Jun 12, 2026
No Equipment Athlete
1 Mile Run Test
Main WOD
- - Run 1 mile (1609 meters) at a consistent pace
Week 24 • Block 6 (Week 4/4) • Test Day
This Week's Focus
Running Economy
One-mile pace benchmark.
Benchmark Test: 1 Mile Run
Warm-Up
- - Dynamic stretches: leg swings, high knees, butt kicks (5 minutes)
- - Easy jog for 5 minutes to gradually increase heart rate
- - Strides: 4 x 50-meter pickups with 30-second rest between each
Recovery
- - Cool down walk for 5 minutes following the run
- - Light static stretching focusing on hamstrings, quads, and calves (5 minutes)
Mobility
- - Hip openers: 10 reps each side
- - Ankle circles: 10 reps each direction
- - Thoracic spine rotations: 10 reps each side
Coaching Advice
Target time: Finish under 8:00
How to pace: Aim to maintain an even pace throughout the mile, starting strong but conserving energy for the final sprint.
How to be competitive: Consider pacing slightly faster than your recent best to challenge your limits. Maintain focus on breath control and stride efficiency.
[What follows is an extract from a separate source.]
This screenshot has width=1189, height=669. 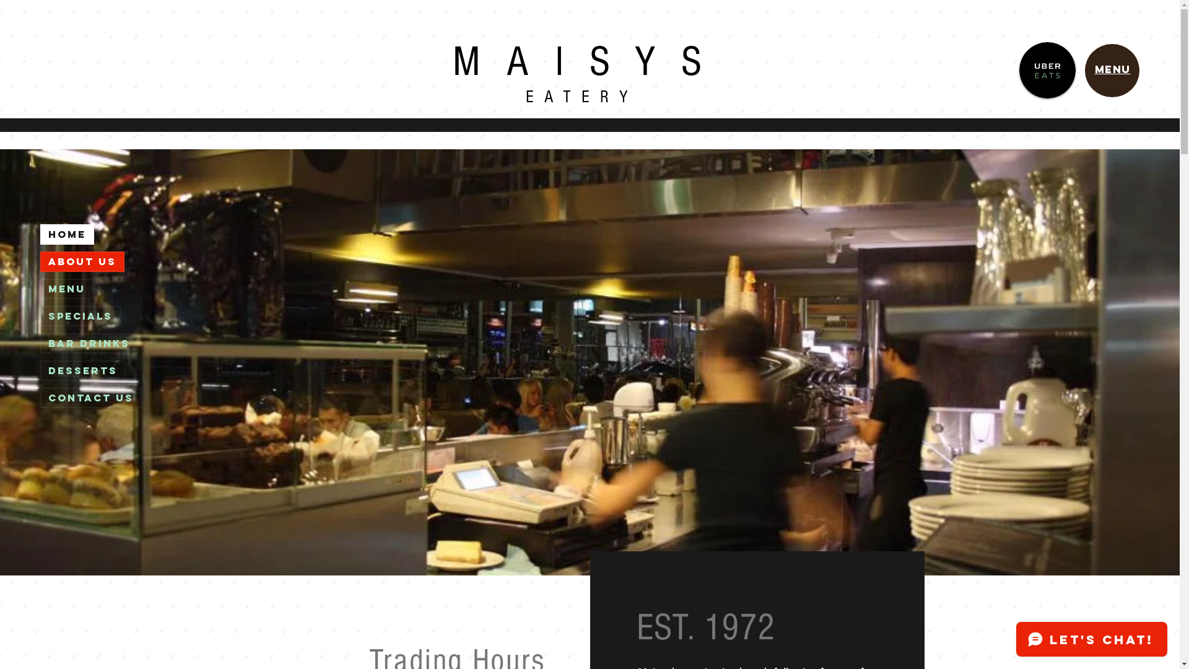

What you should feel: You should feel challenged but in control during the run; expect to push through discomfort in the final quarter mile. Afterward, feel accomplished and fatigued but satisfied.
Coach Note
This workout tests your running economy and pacing endurance. Focusing on a smooth, controlled effort will help you assess your progress and set benchmarks for future training. This is the culmination of the block's focus on running performance.